Publication year - 1996
Publication title -
protein science
Language(s) - English
Resource type - Journals
SCImago Journal Rank - 3.353
H-Index - 175
eISSN - 1469-896X
pISSN - 0961-8368
DOI - 10.1002/pro.5560051227
Subject(s) - tensin , phosphatase , protein tyrosine phosphatase , biology , biochemistry , saccharomyces cerevisiae , sh2 domain , microbiology and biotechnology , protein phosphatase 2 , chemistry , tyrosine , phosphorylation , pten , signal transduction , yeast , pi3k/akt/mtor pathway
Tensin, an actin filament capping protein, and auxilin, a component of receptor‐mediated endocytosis, are known to have 350 residue regions of significant sequence similarity near their N‐termini (Schröder et al., 1995, Eur J Biochem 228 :297–304). Here we demonstrate that these regions are homologous, not only to each other, but also to the catalytic domain of a putative protein tyrosine phosphatase (PTP) from Saccharomyces cerevisiae and to other PTPs. We propose that the PTP‐like portion of the homology region of tensin and auxilin represents a distinct domain.

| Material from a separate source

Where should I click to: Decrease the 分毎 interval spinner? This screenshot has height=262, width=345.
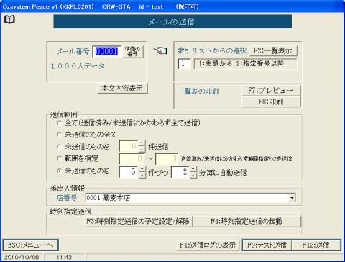193,176
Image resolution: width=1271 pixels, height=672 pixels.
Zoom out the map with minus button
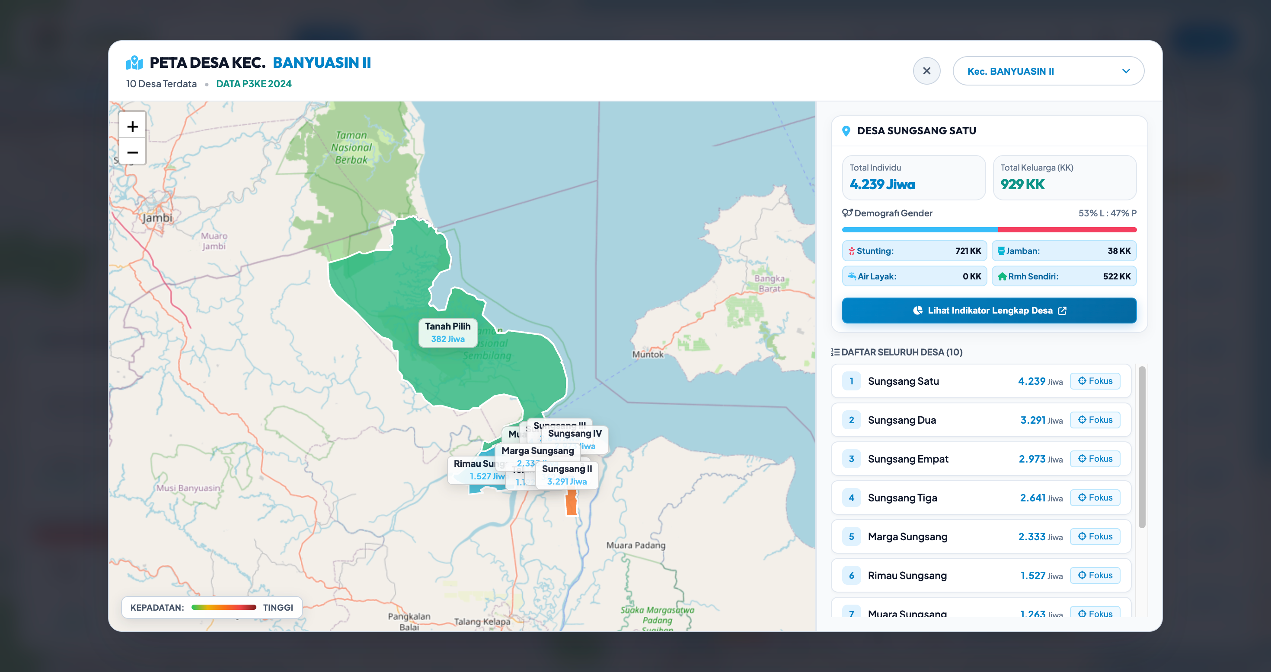pyautogui.click(x=132, y=152)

A detailed sequence comparison indicates that the PTP‐like domain in tensin is unlikely to exhibit phosphatase activity, whereas in auxilin it may possess a different phosphatase specificity from tyrosine phosphatases. It is probable that the PTP‐like domains in tensin and auxilin mediate binding interactions with phosphorylated polypeptides; they may therefore represent members of a distinct class of phosphopeptide recognition domain.